══ Supplied entries ══

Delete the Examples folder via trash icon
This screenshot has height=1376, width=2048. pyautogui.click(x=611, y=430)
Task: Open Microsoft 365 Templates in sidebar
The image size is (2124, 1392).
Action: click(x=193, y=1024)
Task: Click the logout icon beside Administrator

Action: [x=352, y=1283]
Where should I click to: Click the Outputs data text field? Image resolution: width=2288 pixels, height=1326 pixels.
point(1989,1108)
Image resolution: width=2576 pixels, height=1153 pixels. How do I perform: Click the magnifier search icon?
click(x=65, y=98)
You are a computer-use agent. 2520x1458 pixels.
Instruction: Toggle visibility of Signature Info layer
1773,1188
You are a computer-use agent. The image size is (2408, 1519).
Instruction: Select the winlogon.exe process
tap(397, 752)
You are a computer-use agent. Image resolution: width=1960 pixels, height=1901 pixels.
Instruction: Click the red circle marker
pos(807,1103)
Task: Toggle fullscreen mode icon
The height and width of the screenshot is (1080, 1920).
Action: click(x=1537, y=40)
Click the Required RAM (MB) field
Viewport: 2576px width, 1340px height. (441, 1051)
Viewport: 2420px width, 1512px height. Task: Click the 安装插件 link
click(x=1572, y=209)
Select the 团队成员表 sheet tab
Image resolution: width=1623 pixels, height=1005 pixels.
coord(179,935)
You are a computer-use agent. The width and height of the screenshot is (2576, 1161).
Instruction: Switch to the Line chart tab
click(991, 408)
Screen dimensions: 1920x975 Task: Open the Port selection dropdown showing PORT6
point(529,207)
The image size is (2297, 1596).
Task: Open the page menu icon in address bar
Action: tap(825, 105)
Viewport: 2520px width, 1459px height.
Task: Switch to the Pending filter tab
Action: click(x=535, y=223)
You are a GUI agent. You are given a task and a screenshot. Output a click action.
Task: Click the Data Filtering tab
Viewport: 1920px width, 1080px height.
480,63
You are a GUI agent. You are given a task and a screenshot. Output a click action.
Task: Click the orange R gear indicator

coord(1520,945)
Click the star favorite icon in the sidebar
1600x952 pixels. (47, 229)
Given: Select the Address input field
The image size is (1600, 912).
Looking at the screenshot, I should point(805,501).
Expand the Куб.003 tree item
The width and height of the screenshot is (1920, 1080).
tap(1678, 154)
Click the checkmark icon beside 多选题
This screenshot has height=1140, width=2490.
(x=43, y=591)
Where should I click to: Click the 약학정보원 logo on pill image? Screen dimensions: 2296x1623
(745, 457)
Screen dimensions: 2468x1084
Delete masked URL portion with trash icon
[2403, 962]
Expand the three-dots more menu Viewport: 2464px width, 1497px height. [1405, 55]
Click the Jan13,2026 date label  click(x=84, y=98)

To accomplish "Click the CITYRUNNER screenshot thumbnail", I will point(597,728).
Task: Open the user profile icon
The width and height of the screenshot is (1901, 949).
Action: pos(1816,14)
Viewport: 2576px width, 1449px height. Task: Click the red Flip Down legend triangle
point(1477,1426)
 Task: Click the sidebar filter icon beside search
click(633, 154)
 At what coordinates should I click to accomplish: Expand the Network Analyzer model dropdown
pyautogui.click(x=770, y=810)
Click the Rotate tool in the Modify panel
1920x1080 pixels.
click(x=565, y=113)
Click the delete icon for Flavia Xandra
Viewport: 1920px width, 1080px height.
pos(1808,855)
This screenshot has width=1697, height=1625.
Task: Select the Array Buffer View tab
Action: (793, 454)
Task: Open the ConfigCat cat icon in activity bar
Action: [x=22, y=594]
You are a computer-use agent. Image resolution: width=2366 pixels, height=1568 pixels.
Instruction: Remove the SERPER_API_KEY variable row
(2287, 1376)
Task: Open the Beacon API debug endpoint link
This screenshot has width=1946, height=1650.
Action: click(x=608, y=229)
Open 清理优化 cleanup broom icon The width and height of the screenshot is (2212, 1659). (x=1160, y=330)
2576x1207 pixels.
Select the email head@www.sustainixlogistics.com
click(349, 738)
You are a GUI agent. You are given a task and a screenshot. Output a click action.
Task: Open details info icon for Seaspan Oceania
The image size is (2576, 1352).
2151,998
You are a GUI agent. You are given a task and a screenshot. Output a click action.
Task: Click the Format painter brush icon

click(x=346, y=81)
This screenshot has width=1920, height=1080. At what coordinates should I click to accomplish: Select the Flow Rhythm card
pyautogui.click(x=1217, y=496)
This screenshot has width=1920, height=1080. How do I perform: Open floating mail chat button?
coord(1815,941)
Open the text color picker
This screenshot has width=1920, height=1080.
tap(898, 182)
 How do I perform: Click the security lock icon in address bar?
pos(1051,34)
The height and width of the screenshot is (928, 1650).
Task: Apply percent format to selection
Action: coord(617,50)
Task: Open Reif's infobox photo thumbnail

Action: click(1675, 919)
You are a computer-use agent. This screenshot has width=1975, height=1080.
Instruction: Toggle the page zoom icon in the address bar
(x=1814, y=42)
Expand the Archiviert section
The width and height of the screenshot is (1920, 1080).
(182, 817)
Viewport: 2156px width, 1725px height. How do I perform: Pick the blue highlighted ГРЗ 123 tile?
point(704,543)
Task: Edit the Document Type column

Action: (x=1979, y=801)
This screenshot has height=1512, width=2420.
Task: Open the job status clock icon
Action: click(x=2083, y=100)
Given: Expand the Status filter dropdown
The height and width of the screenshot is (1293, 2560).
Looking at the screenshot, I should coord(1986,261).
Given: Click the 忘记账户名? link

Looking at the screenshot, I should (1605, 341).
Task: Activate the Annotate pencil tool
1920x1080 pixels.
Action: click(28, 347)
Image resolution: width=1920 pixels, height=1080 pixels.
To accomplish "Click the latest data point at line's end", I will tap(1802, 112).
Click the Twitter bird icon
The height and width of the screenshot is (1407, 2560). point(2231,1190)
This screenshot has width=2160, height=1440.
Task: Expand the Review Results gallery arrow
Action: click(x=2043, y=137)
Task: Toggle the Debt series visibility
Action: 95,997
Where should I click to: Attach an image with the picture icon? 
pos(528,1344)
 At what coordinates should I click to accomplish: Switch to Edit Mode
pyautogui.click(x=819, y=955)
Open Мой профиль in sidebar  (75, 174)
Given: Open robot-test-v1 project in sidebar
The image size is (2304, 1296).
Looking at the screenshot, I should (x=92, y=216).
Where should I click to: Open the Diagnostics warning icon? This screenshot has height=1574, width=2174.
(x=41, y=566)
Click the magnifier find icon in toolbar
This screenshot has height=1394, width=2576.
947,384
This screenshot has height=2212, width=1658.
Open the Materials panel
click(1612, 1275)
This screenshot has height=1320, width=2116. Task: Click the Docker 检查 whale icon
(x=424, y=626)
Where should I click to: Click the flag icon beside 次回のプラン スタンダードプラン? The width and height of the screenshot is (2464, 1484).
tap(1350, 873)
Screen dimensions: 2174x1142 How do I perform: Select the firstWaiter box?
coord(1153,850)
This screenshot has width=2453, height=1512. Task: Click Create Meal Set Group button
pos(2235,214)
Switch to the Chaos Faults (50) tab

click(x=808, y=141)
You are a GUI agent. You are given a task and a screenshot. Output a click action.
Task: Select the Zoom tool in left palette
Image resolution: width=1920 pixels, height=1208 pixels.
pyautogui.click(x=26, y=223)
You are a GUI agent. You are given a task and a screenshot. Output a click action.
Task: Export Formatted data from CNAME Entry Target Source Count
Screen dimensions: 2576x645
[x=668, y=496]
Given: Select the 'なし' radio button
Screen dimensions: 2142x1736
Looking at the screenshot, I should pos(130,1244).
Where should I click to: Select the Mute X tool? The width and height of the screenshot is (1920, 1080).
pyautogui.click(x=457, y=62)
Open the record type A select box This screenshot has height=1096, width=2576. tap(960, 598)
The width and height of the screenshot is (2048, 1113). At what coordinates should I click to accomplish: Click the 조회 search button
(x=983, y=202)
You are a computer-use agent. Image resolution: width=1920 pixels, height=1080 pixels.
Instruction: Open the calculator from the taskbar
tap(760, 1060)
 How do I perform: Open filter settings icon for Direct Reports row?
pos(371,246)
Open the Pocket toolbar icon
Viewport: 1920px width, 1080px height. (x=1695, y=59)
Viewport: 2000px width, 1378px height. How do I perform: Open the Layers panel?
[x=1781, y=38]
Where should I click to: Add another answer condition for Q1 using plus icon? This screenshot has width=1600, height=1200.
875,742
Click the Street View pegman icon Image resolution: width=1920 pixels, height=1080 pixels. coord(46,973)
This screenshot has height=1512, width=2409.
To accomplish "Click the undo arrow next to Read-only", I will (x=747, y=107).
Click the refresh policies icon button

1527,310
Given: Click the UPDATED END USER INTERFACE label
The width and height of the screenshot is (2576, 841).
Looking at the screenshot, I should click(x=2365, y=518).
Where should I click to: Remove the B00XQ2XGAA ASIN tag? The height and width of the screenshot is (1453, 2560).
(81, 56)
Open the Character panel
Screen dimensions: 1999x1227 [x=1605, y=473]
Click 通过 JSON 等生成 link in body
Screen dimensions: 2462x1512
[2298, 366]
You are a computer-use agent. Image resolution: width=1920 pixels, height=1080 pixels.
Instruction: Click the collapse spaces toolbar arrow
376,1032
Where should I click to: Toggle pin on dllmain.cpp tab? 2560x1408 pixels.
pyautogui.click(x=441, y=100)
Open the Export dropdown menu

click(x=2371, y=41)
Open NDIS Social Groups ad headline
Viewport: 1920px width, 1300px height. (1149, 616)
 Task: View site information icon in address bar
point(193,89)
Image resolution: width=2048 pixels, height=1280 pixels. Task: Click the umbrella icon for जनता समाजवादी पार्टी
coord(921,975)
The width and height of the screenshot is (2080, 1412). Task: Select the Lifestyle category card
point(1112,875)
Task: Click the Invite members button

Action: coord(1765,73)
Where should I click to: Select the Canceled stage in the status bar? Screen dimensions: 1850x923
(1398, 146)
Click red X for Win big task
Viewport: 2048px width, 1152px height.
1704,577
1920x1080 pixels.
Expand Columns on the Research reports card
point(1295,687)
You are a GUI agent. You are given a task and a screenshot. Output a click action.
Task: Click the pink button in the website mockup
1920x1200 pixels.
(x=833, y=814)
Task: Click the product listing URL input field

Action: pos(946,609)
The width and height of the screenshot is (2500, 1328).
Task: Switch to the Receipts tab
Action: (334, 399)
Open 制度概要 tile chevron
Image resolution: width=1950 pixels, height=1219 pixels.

═══

What to produce
Would you copy, unchanged, the stretch of the records above that begins at the line containing "Click the checkmark icon beside 多选题" and ends at the line containing "Click the Rotate tool in the Modify panel", and only that?

Your solution
Click the checkmark icon beside 多选题
This screenshot has height=1140, width=2490.
(x=43, y=591)
Where should I click to: Click the 약학정보원 logo on pill image? Screen dimensions: 2296x1623
(745, 457)
Screen dimensions: 2468x1084
Delete masked URL portion with trash icon
[2403, 962]
Expand the three-dots more menu Viewport: 2464px width, 1497px height. [1405, 55]
Click the Jan13,2026 date label  click(x=84, y=98)

To accomplish "Click the CITYRUNNER screenshot thumbnail", I will point(597,728).
Task: Open the user profile icon
The width and height of the screenshot is (1901, 949).
Action: pos(1816,14)
Viewport: 2576px width, 1449px height. Task: Click the red Flip Down legend triangle
point(1477,1426)
 Task: Click the sidebar filter icon beside search
click(633, 154)
 At what coordinates should I click to accomplish: Expand the Network Analyzer model dropdown
pyautogui.click(x=770, y=810)
Click the Rotate tool in the Modify panel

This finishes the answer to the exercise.